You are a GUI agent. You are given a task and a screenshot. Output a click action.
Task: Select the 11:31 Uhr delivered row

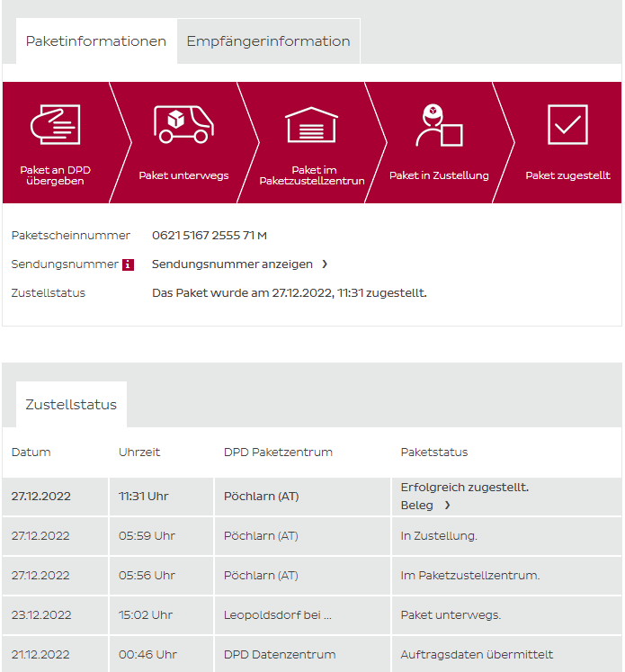click(143, 497)
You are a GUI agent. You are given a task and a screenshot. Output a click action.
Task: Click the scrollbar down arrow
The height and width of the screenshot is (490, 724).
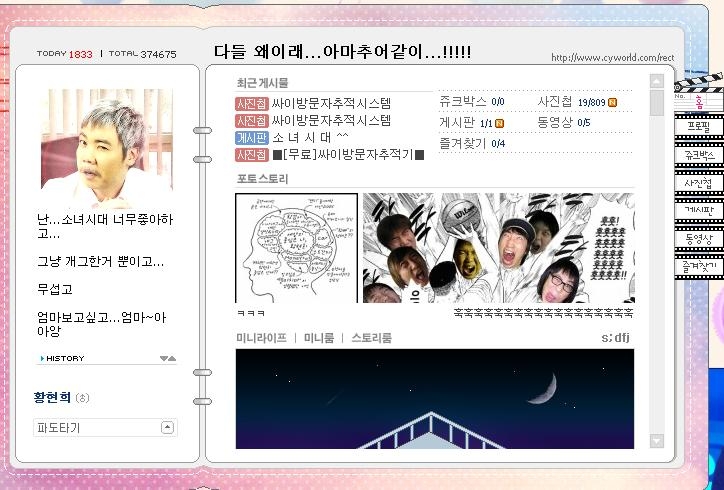click(656, 441)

□ □ □

## Work request
Repeat the records word for word, skipping pictures.

## Response
You are a GUI agent. You are given a task and a screenshot. Output a click action.
Task: Select the 11:31 Uhr delivered row

click(143, 497)
You are a GUI agent. You are given a task and a screenshot. Output a click action.
Task: Click the scrollbar down arrow
The height and width of the screenshot is (490, 724).
click(656, 441)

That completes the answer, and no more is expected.